$\tan (n) > n$ for infinitely many positive integers

I heard the following problem is open:

$ \tan(n ) > n $ for infinitely many positive integers in radians.

Does anyone know if it is still open or if any progress has been made on this problem?

Solution 1:

Too long for a comment.

You are needing $n$ such that there is an integer $k$ with, roughly:

$$(2k+1)\pi- 2\epsilon_n < 2n < (2k+1)\pi$$ with $\epsilon_n =\arctan\frac{1}{n}$.
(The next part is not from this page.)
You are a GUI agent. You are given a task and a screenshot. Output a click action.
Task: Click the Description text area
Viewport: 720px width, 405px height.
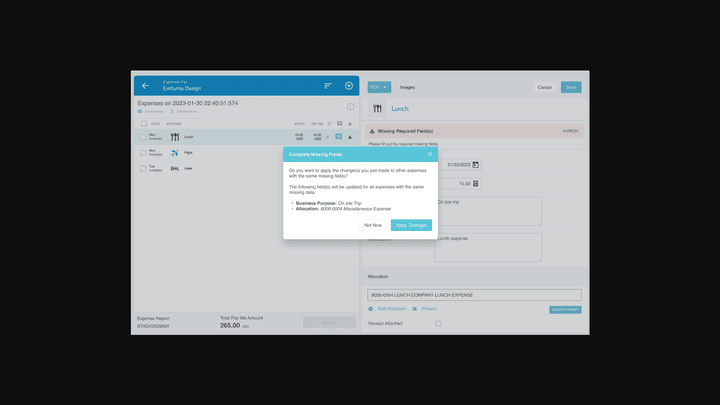pos(488,248)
Dividing by $2(2k+1)$, that means we need a $n$ so that:

$$\frac{\pi}2 - \frac{\epsilon_n}{(2k+1)}<\frac{n}{2k+1} < \frac{\pi}2$$ So if we are seeking odd convergents in the continued fraction expansion for $\frac{\pi}{2}$ with an odd denominator, and the next coefficient is reasonably large. The first odd convergent with odd denominator is $\frac{1}{1}$. The next is $\frac{344}{219}$, giving $n=344$, but it's not quite good enough, since $\tan 344 = 227.5\dots$. (The next coefficient is $1$, so this is not entirely a surprise.)

Going to have to go further out to find $n$, which, for me, is going to require a much better approximation for $\pi$ to get the calculations to work.